Exercise
Your copy runs from the line containing "You are a GUI" through the last line of the listing, both included. Restate those lines word for word and leave out pictures.

Records for the task

□ □ □ □ □ □ □

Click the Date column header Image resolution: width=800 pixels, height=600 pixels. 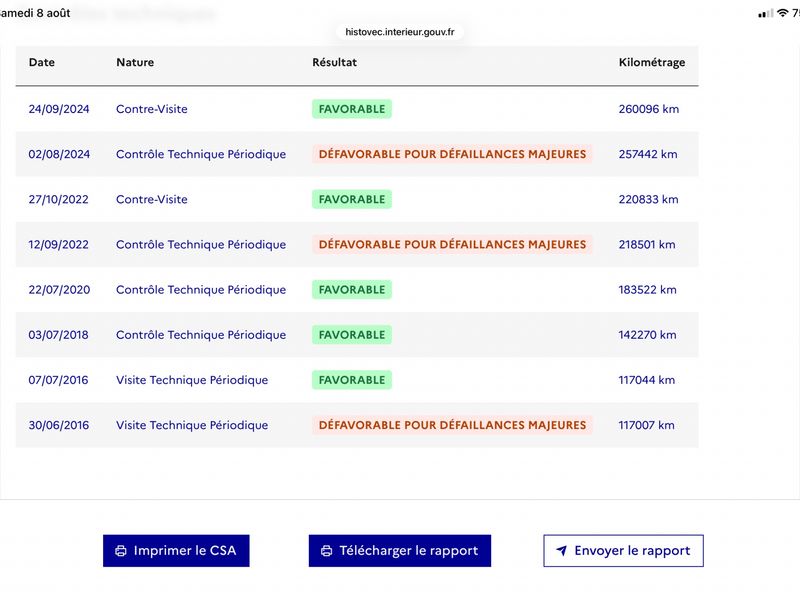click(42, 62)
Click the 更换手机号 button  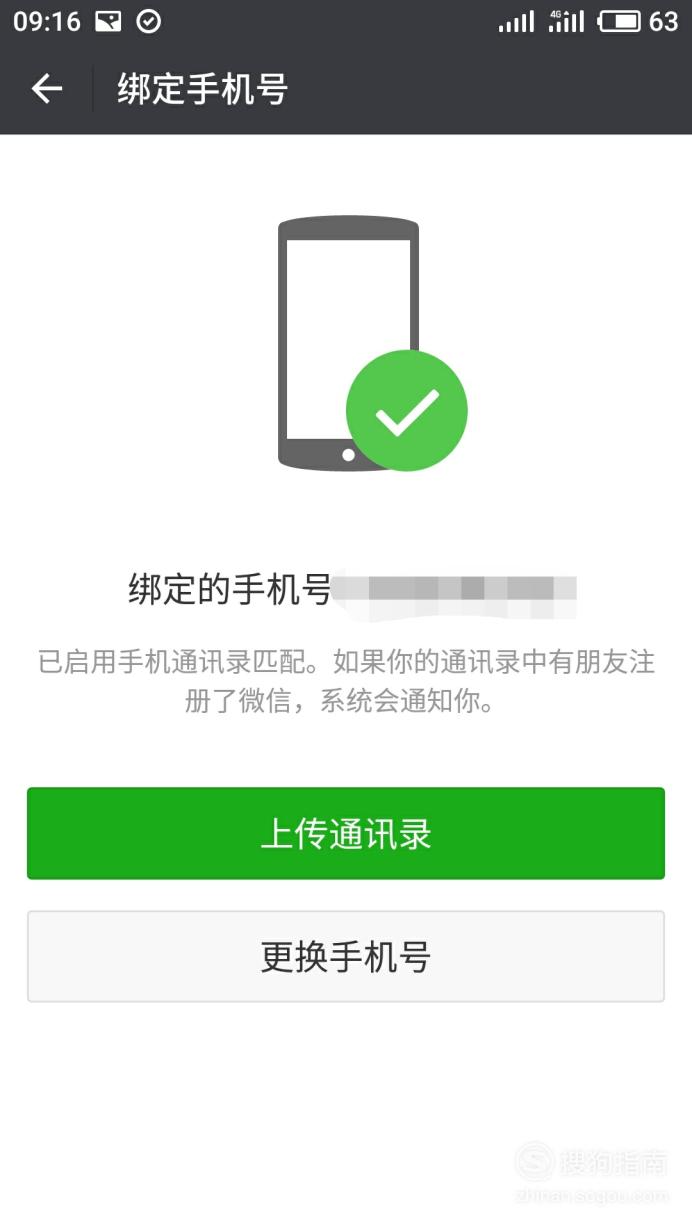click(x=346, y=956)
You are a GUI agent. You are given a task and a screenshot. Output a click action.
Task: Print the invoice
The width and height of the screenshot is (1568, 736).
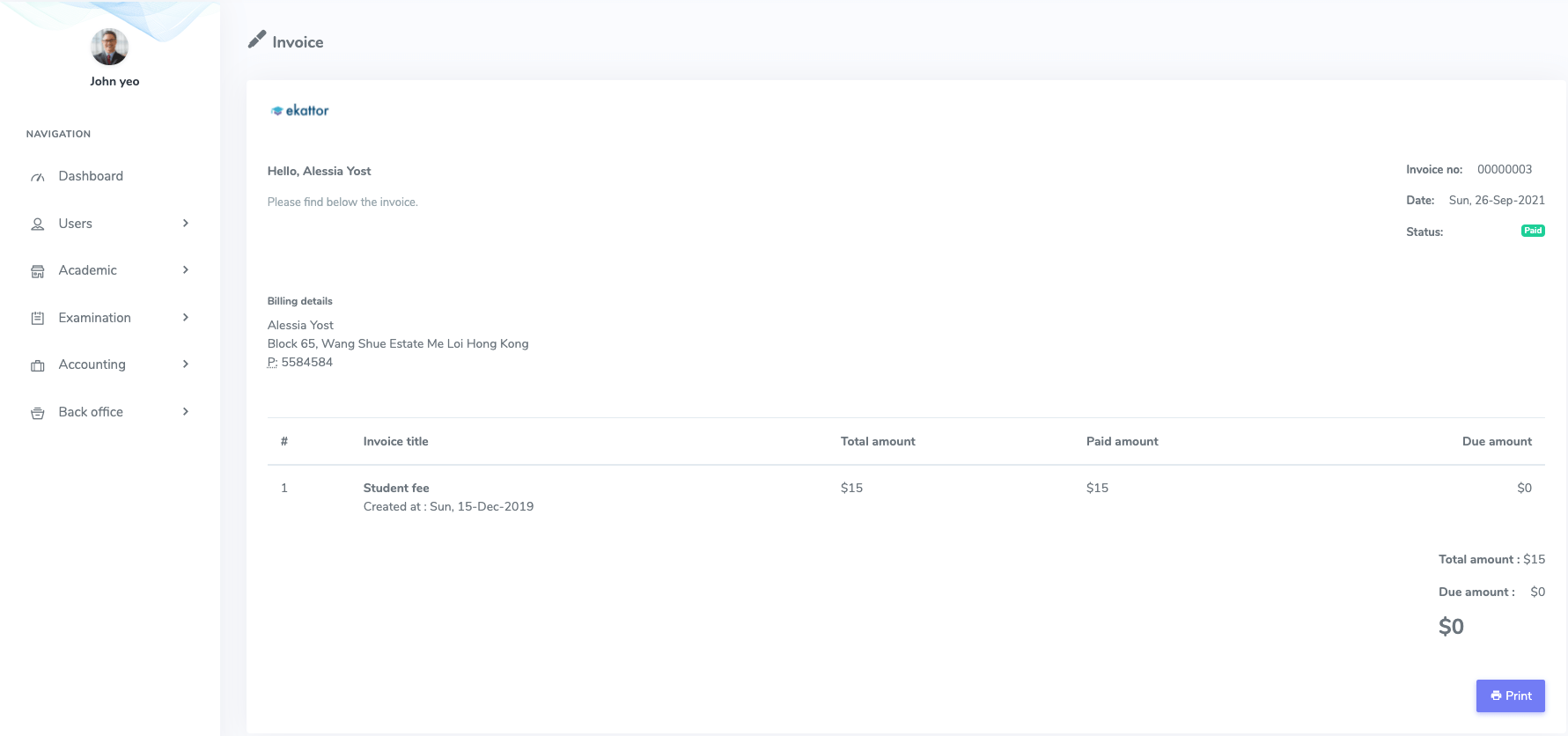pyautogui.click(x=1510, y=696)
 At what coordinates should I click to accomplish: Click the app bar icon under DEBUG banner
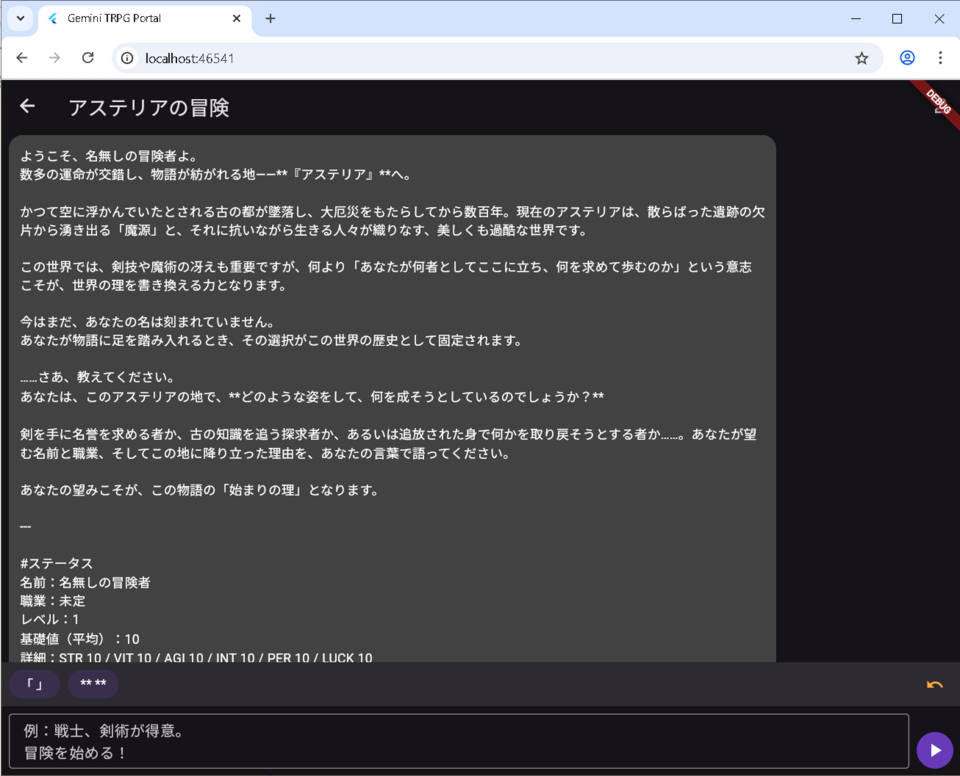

□ □ □ □ □ □ □

Exercise answer
You are a GUI agent. You are given a task and a screenshot. Output a click action.
Task: Print the invoice
The width and height of the screenshot is (1568, 736).
pyautogui.click(x=1510, y=696)
 At what coordinates should I click to accomplish: Click the app bar icon under DEBUG banner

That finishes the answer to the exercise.